#### [과제 내용]
"What do you see at coordinates (24, 12)" 문구가 들어 있는 줄부터 "center [704, 44]." 문구가 들어 있는 줄까지, 양 끝 줄을 포함하여 한 글자도 바꾸지 말고 그대로 다시 출력하세요.

··· 제공 자료

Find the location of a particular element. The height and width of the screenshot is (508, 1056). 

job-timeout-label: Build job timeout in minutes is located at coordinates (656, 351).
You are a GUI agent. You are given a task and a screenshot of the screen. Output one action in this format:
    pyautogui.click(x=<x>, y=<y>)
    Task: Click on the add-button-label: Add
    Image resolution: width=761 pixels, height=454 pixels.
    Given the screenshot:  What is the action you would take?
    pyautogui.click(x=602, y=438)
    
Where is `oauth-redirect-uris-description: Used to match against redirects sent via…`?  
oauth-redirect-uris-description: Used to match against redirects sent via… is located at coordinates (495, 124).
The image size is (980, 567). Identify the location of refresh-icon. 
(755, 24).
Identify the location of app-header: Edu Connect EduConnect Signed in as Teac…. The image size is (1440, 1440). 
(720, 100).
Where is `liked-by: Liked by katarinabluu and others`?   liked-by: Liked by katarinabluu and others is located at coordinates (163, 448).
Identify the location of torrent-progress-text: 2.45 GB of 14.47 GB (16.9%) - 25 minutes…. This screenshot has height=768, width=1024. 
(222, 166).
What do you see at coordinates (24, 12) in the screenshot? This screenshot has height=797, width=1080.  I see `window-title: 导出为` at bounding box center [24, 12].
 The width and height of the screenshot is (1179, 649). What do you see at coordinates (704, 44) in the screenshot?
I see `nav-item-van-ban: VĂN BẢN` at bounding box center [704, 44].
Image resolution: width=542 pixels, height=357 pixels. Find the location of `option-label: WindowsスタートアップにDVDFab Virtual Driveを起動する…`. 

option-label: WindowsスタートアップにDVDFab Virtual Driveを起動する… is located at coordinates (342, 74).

······

#### [과제 응답]
What do you see at coordinates (24, 12) in the screenshot? This screenshot has height=797, width=1080.  I see `window-title: 导出为` at bounding box center [24, 12].
 The width and height of the screenshot is (1179, 649). What do you see at coordinates (704, 44) in the screenshot?
I see `nav-item-van-ban: VĂN BẢN` at bounding box center [704, 44].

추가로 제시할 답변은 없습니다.